Dodgers Recap: Homers end first half with an exclamation point

The Dodgers’ Trea Turner watches his solo home run against the Angels during the first inning Saturday night. He added a two-run shot in the third inning.(Photo: Alex Gallardo / Associated Press)

ANAHEIM, CA — Dear Dodgers, please remember these last two weeks. Hold on to them as you go into the All-Star break. This is the team that you truly are. The team that crushes opponents like paper cups crushed under the bleachers. In the last game before some much needed rest, the Dodgers took out the can of whup *ss on the Angels. They pulverized four very long home runs and got a great start from Julio Urias en route to a 7-1 victory over the Angels to wrap up a perfect freeway series for 2022.

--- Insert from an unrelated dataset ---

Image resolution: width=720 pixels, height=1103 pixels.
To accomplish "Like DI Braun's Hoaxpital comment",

Trea x 2 to get the Dodgers out in front

The Dodgers wasted little time getting on the board on Saturday night. After Mookie Betts flew out to lead off the game, Trea Turner dug in against starter Jose Suarez. Suarez started off the at-bat with a get-me-over curveball low in the zone, and Turner just unloaded on the pitch. He drilled it to the deepest part of the park for a no-doubt solo home run to start the Dodgers off on what would turn out to be a very good night at the plate.

Then, in the top of third, Turner decided to double his fun. This time, it was a high fastball that Turner chose to punish. Different pitch, same result. Turner hit almost a carbon copy of his previous shot, landing 407 feet from home plate over the centerfield fence for a second homer of the night, this one a two-run job that made the score 3-0.

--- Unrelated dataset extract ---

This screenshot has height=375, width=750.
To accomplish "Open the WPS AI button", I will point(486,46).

Muncy blast doubles Dodger lead

In that same inning, Max Muncy put this game pretty much out of reach for the Angels. After Turner’s shot cleared the bases, the Dodgers got right back to work. Freddie Freeman hit a double and Justin Turner drew a walk to put two men on for Max Muncy, who stepped in with two outs in the inning. Muncy got a tasty 2-0 sinker up in the zone, and he totally obliterated the pitch. He deposited the rock among the paying customers in right center, some 410 feet from home plate. It had to have felt great for Muncy to make such solid contact on the last day before the break. It will give him a little to build on in the second half of the season.

Freeman jack makes it 7-0

The Dodgers scored their final run of the game pretty much the way they scored the first, with a no-doubt solo homer. This time, it was the insanely hot Freddie Freeman who did the honor, jumping all over a hanging slider from reliever Elvis Peguero, and Elvis’s pitch left the building (well, not quite, but it landed a long way from home). In addition to the home run, Freeman hit a double in this one as well, making his OPS for the last seven games approximately equal to the GDP of Guatemala (actually 1.732). So, yeah, that’s pretty good.

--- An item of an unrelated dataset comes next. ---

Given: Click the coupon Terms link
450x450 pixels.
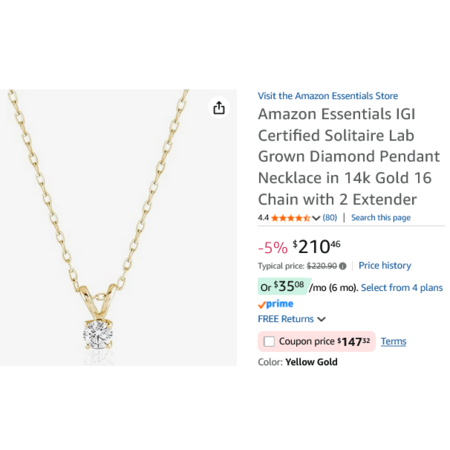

Gifted with run support, Urías cruises

Julio Urias was the Dodger starter in this one, and his great start got lost a little in the offensive fireworks. Not that he was complaining much. He’s been a hard-luck loser in more starts than he’d care to mention this year. Still, this has to be one of his best starts of 2022. He wasn’t really challenged much the entire game, and the one time there was a threat, he managed to pitch his way out of it with no damage. The Angels had runners at the corners with no out in the sixth, but Julio was able to get a popup, a a strikeout, and a grounder to third to escape.

The lone blemish on El Culichi’s stat line in this one: a solo shot from Brandon Marsh when the game was out of reach in the bottom of the 7th. The final line for the evening: 7.0 IP, 5 H, 1 ER, 0 BB, 8 K. Caleb Ferguson and Phil Bickford finished things up for the Dodgers’ tenth win of the last twelve games.

All-Star Break, then the Giants

This completes the first half of the 2022 season. The Dodgers are now a tidy 60-30 on the year. That puts them on line for a 108-win season, which would be the most in Dodger history. But we all know that the regular season is not the final destination. The Dodgers need to keep the pedal on the metal all the way to a ring.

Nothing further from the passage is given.